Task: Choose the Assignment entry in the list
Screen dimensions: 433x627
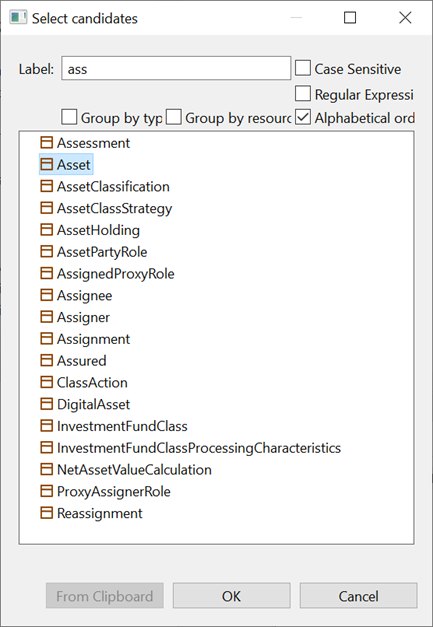Action: click(x=93, y=339)
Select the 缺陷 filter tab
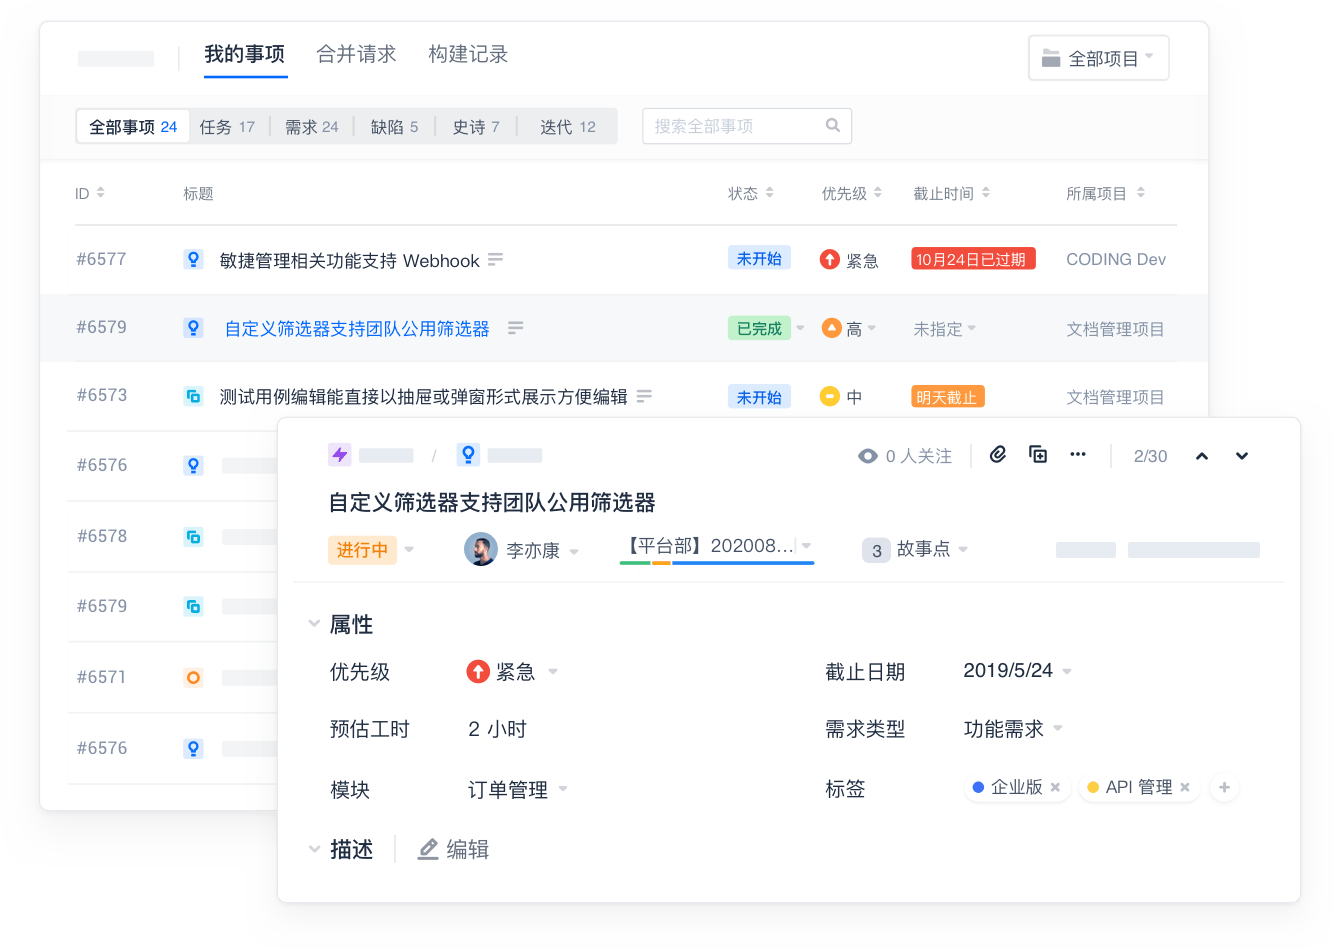 [394, 127]
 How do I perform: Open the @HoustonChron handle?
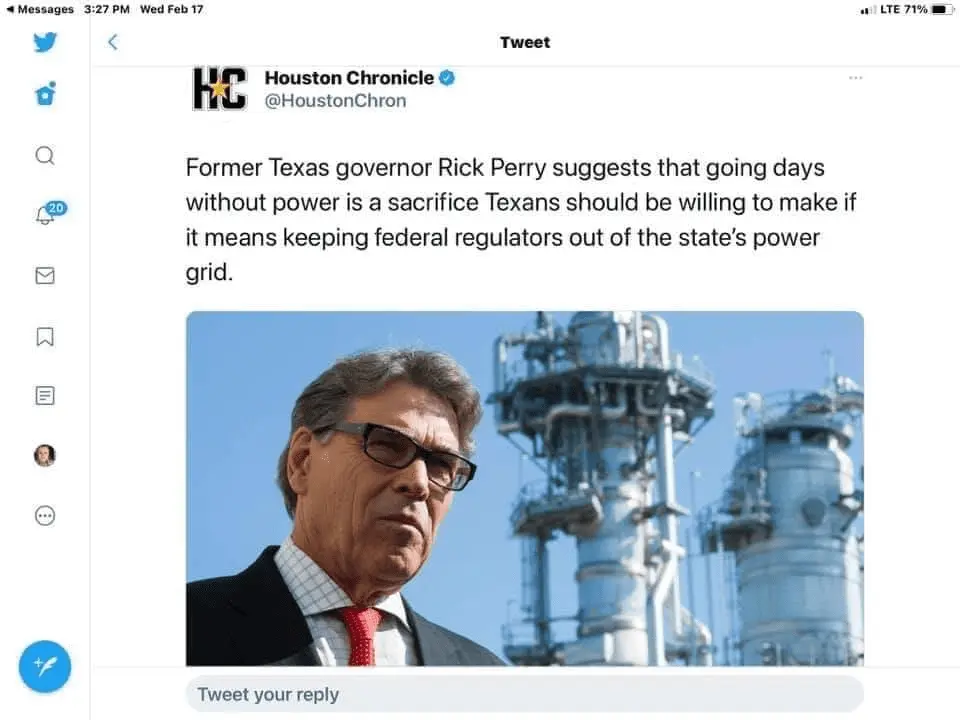point(335,100)
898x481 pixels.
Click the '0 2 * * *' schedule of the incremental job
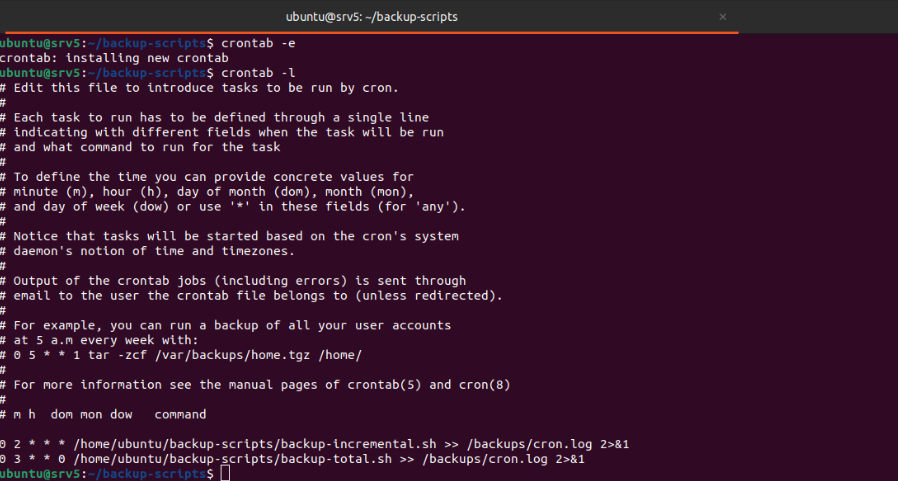coord(22,443)
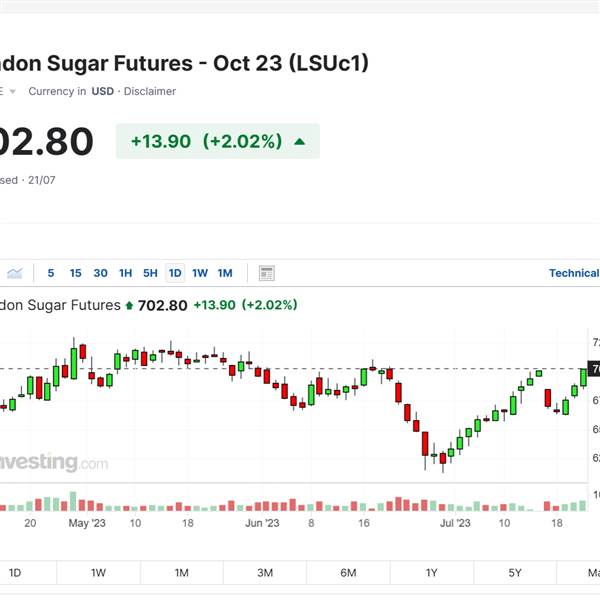Choose the 1H chart interval
The height and width of the screenshot is (600, 600).
(x=126, y=273)
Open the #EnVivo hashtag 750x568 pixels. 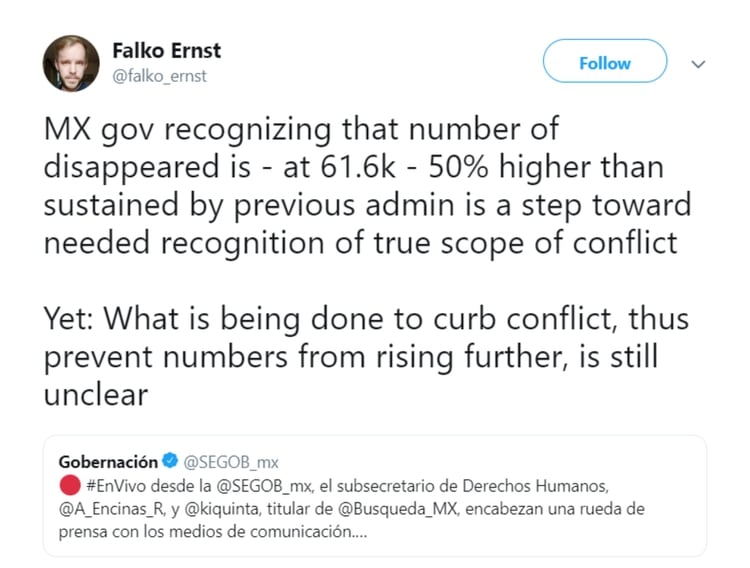[121, 485]
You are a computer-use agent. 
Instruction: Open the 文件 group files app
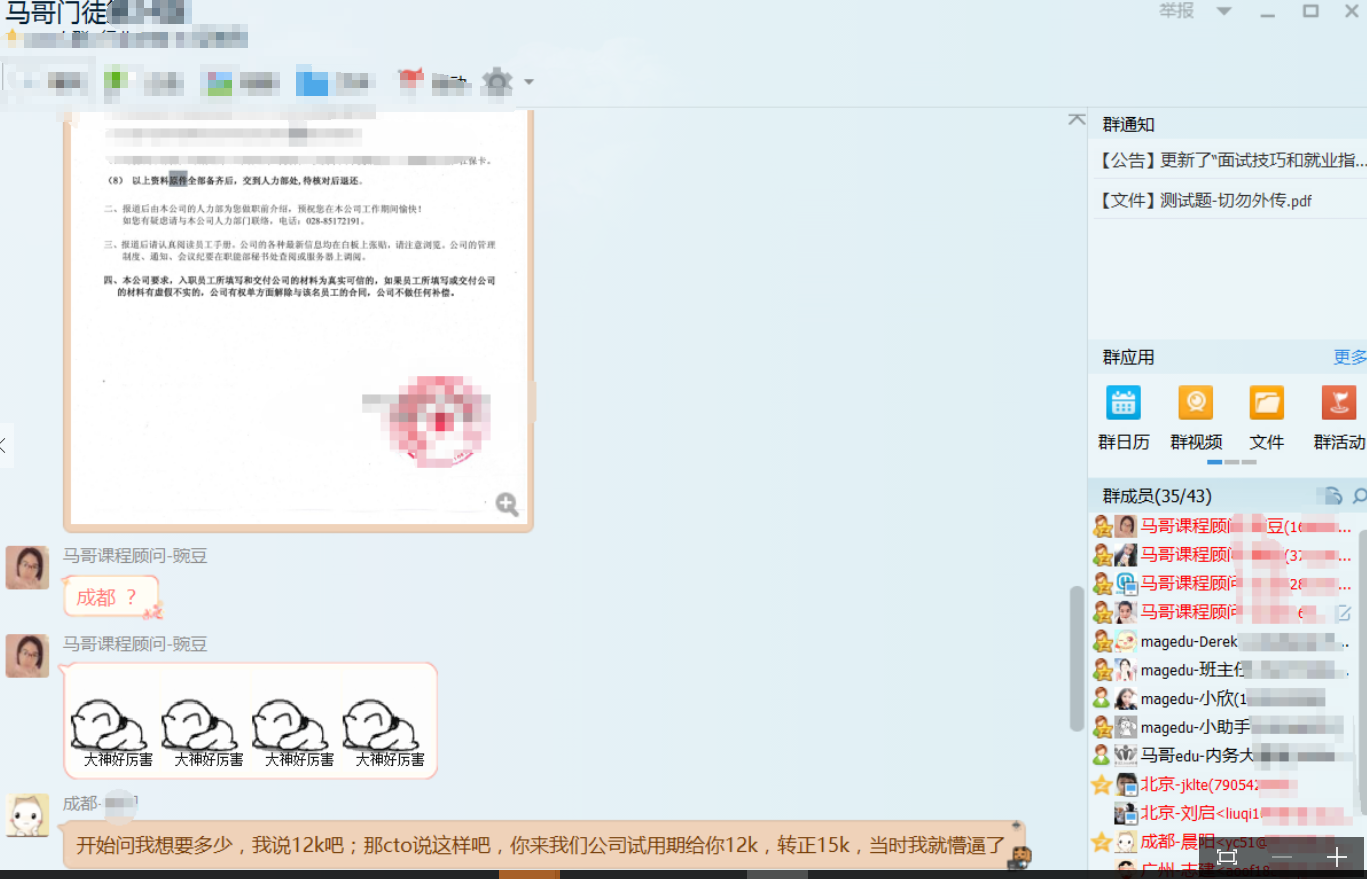click(x=1266, y=417)
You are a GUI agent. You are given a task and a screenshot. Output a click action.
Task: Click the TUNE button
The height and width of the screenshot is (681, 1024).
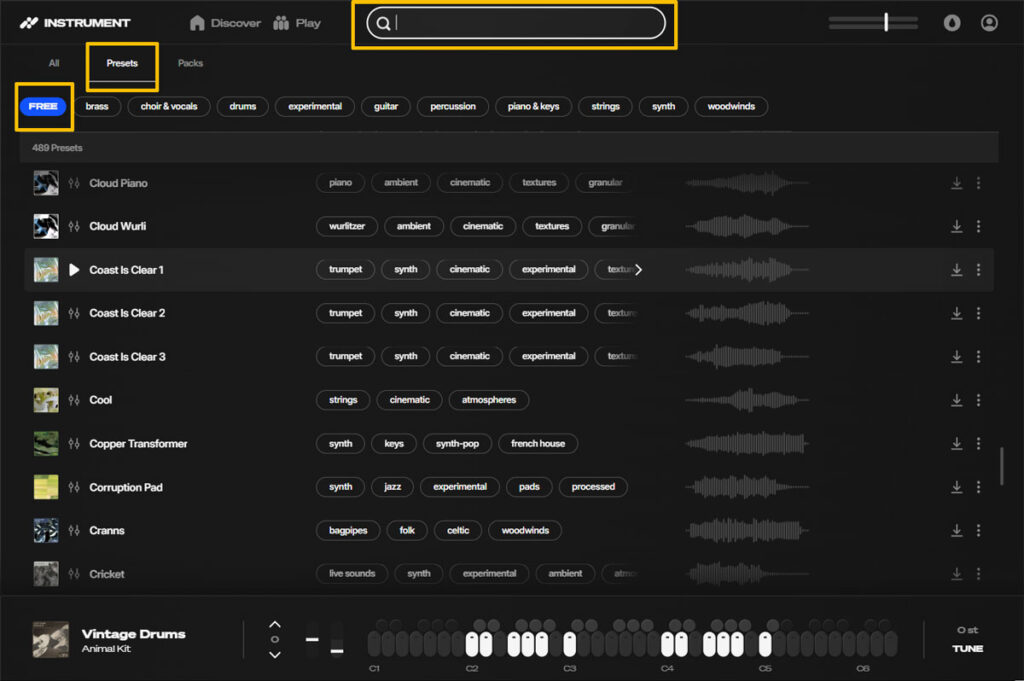[x=967, y=649]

::::::::

• Description of the task: Please quote every line of the entries, from the line containing "You are a computer-use agent." through the last line of the entries, inclusive. Leave the pictures out of your answer.

• Solution to this task:
You are a computer-use agent. 
Instruction: Open the 文件 group files app
click(x=1266, y=417)
You are a GUI agent. You are given a task and a screenshot. Output a click action.
Task: Click the TUNE button
The height and width of the screenshot is (681, 1024).
[x=967, y=649]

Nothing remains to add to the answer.